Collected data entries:
# # #
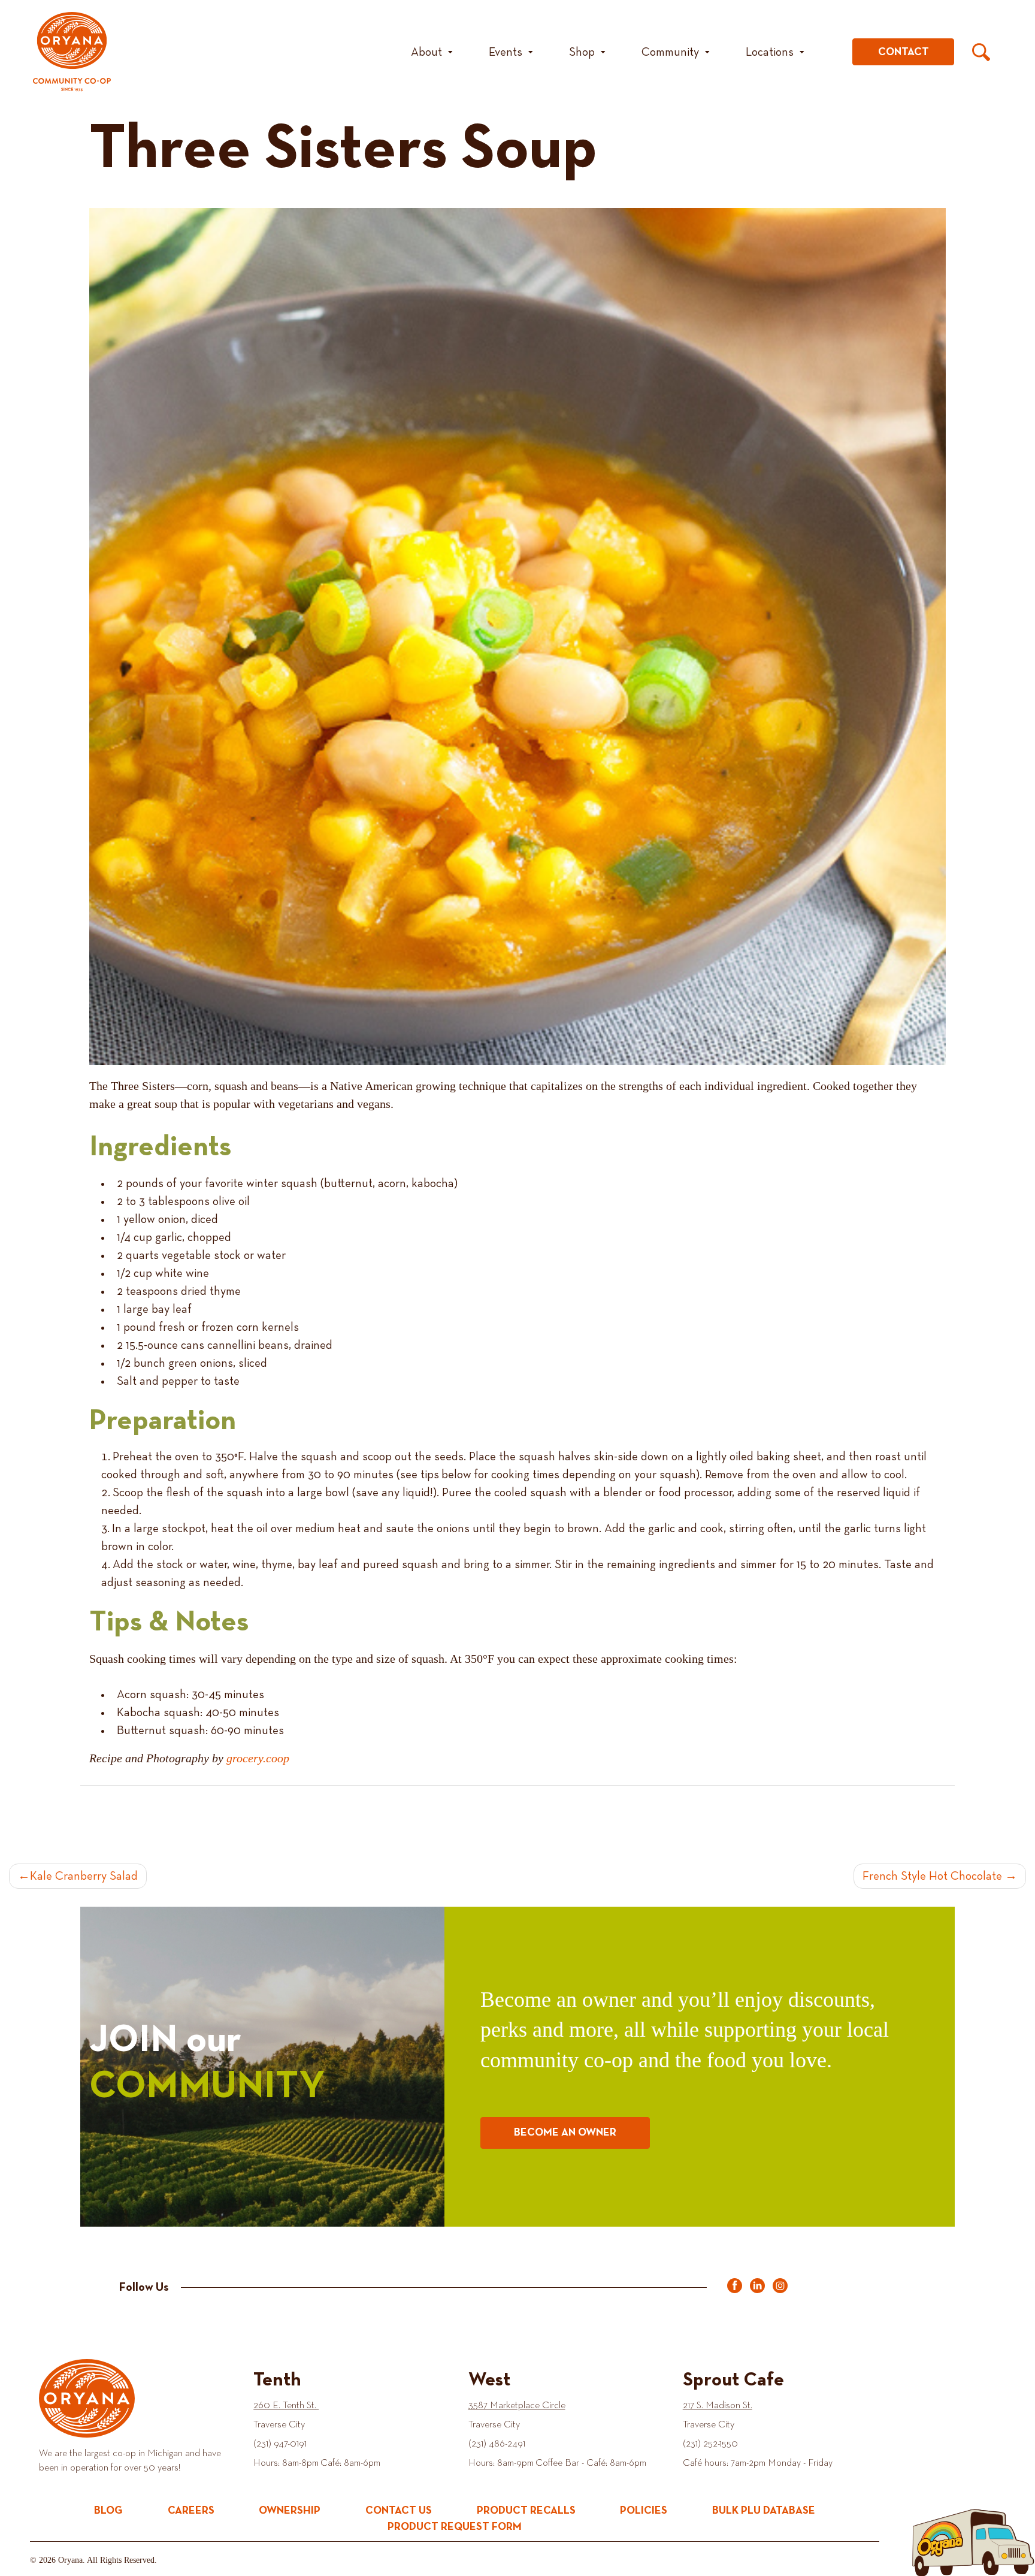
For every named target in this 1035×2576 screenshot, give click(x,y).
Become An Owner (565, 2132)
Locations (770, 52)
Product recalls (526, 2510)
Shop (582, 52)
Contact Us (398, 2510)
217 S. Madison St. (717, 2406)
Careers (191, 2510)
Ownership (289, 2510)
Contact (903, 52)
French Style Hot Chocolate (932, 1876)
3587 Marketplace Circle (516, 2406)
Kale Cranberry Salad (84, 1876)
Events (505, 52)
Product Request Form (455, 2526)
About (426, 52)
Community (670, 52)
# # #
| Task description |
Collect every line with the string "Product" from the records, and copy each.

| Response to the task |
Product recalls (526, 2510)
Product Request Form (455, 2526)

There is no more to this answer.